Errani maintained that reasoning at a media conference on Wednesday and explained an examination of her hair suggests the quantity of the substance she ingested was less than is contained in a single 'Femara' pill, though it was unable to be submitted as evidence in her hearing.
She said: "In my life and in my career I have never used a prohibited substance. Since the first day I became professional I zealously stuck to the WADA [World Anti-Doping Agency] program and I never asked for an exemption, not even when I could when I was ill.
"It has been scientifically verified that the amount of a dose even or superior of the quantity contained in a single pill of 'Femara' produces a quantity of letrozole traceable in the hair of the one who ingested it.
"There was no trace in my hair. This proves that the quantity I involuntarily ingested was inferior to the single tablet and could reasonably lead to an accidental ingestion.
"These results have not been admitted as evidence in my favour because of a legal issue. I offered a detailed report to the tribunal which have said the following: One - The food contamination is the cause for my failed doping test. Two - there is no evidence I have intentionally breached anti-doping laws. Three - there is no evidence that letrozole could enhance the performance of a female tennis player
"Despite this, the independent tribunal sanctioned me with a two-month ban which will end on October 2, 2017, including a revocation of the prize money and the ranking points earned between the February 16 and June 7.

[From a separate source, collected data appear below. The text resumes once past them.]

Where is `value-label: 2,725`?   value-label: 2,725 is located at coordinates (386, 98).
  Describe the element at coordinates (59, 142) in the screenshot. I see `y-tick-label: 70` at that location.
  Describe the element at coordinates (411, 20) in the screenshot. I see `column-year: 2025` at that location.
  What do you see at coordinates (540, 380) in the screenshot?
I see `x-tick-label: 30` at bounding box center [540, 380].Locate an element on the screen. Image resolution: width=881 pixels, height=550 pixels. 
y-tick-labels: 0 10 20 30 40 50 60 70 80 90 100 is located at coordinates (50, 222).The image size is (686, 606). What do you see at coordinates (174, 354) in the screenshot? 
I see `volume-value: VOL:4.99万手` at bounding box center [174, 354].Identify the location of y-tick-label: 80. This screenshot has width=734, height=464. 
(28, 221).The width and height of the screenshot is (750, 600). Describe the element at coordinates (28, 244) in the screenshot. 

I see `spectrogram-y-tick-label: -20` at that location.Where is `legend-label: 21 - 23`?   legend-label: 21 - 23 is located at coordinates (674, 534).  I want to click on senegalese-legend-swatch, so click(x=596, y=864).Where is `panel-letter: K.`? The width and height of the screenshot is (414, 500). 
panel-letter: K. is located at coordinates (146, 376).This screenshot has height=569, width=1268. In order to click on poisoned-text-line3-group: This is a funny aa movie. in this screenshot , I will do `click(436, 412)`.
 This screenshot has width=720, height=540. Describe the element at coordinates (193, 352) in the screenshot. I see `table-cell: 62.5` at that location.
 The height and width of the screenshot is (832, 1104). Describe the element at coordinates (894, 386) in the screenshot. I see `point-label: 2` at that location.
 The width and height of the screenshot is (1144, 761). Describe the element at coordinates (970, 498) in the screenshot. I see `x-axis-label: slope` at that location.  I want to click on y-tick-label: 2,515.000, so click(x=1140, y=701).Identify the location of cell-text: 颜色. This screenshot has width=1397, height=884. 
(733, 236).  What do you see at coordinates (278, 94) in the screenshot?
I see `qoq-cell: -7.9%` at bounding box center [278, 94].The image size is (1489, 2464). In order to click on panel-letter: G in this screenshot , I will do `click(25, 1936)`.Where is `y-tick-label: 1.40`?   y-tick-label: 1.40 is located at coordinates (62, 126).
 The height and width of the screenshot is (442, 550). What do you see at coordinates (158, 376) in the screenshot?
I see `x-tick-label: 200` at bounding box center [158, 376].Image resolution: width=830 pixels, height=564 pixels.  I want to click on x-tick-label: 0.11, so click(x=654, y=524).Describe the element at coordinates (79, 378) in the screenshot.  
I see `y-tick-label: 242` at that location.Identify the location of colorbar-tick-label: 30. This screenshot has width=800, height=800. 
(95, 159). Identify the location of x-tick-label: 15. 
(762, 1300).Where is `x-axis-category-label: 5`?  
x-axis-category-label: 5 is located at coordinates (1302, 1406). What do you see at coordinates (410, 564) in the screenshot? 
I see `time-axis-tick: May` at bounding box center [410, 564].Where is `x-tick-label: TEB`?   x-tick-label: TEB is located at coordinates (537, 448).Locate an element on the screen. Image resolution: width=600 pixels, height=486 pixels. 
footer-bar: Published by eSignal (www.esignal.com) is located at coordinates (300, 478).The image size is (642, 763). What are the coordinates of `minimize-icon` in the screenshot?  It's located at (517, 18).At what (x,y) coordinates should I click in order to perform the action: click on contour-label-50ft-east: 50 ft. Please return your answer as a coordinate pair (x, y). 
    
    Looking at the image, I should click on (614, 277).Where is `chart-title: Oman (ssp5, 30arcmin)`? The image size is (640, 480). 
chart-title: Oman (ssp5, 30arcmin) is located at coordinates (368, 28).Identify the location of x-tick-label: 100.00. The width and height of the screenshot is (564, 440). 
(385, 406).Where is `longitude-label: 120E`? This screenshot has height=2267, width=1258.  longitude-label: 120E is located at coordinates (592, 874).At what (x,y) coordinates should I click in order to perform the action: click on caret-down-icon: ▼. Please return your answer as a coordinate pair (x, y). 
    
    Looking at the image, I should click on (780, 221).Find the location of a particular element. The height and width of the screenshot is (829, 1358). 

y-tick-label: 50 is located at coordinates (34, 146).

"This extremely frustrates me but I can only be strong to wait for this ban to end. I am very angry but at the same time at peace with my conscience. I did nothing wrong and there was no oversight towards the anti-doping program."
Errani hit out at a section of the media she felt reported the case incorrectly, saying: "I hope that tomorrow the professionalism of all of you who have written false things, unleashing the rage of all those who hide behind a social media keyboard accusing me of everything and trying to ruin my reputation, have the courage and the intellectual honesty to publish a rectified version of your recent headlines."